American Health Law Association Brenda M. Shafer, Michael French, Richard B. Davis

The federal 340B Drug Pricing Program (340B Program) allows certain qualifying health care providers such as hospitals and clinics (Covered Entities) to purchase outpatient medications at significant discounts. The 340B Program has long had an expansive reach that significantly impacts a wide variety of stakeholders in the health care space. According to the Covered Entities, the 340B Program provides crucial funds to safety net providers that help them better serve at-risk patient populations. Drug manufacturers and associated advocacy groups disagree, claiming the 340B Program has little oversight and is rife with non-compliance that unfairly impacts those selling medications. These disagreements have only intensified over the last couple of years, as the enforcement of the 340B Program's sub-regulatory guidance has come into question. This uncertainty has unleashed new interpretations of applicable obligations and triggered numerous lawsuits that could change the 340B Program as we know it.

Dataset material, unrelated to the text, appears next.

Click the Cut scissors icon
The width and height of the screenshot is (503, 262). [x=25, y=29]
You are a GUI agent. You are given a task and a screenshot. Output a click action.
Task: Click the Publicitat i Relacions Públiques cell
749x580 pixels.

This article looks at how 340B stakeholders are navigating this time of extreme uncertainty and what challenges stakeholders face when the underlying rules of the 340B Program itself are in flux.

Initial Background

Enacted in 1992 via federal statute, the 340B Program requires manufacturers that participate in the Medicaid Drug Rebate Program to provide discounts to qualifying Covered Entities on drugs dispensed or administered to eligible outpatients. 1 The Program has two main prongs:

  1. Covered Entities can purchase certain outpatient medications at significant discounts for subsequent administration during on-site patient visits.
  2. Covered Entities can fill prescriptions tied to Covered Entity visits with 340B-priced medications at entity-owned retail pharmacies. Covered Entities can also contract with third party pharmacies (i.e., "contract pharmacies") to fill eligible prescriptions for its eligible patients at 340B prices in exchange for a dispensing fee.

Note that Covered Entities and their contract pharmacy partners, despite being able to purchase the drugs at a steeply discounted rate, may generally still bill insurers at the typical rates, resulting in a significant "profit" for the Covered Entity off the administration or dispensation of the drug.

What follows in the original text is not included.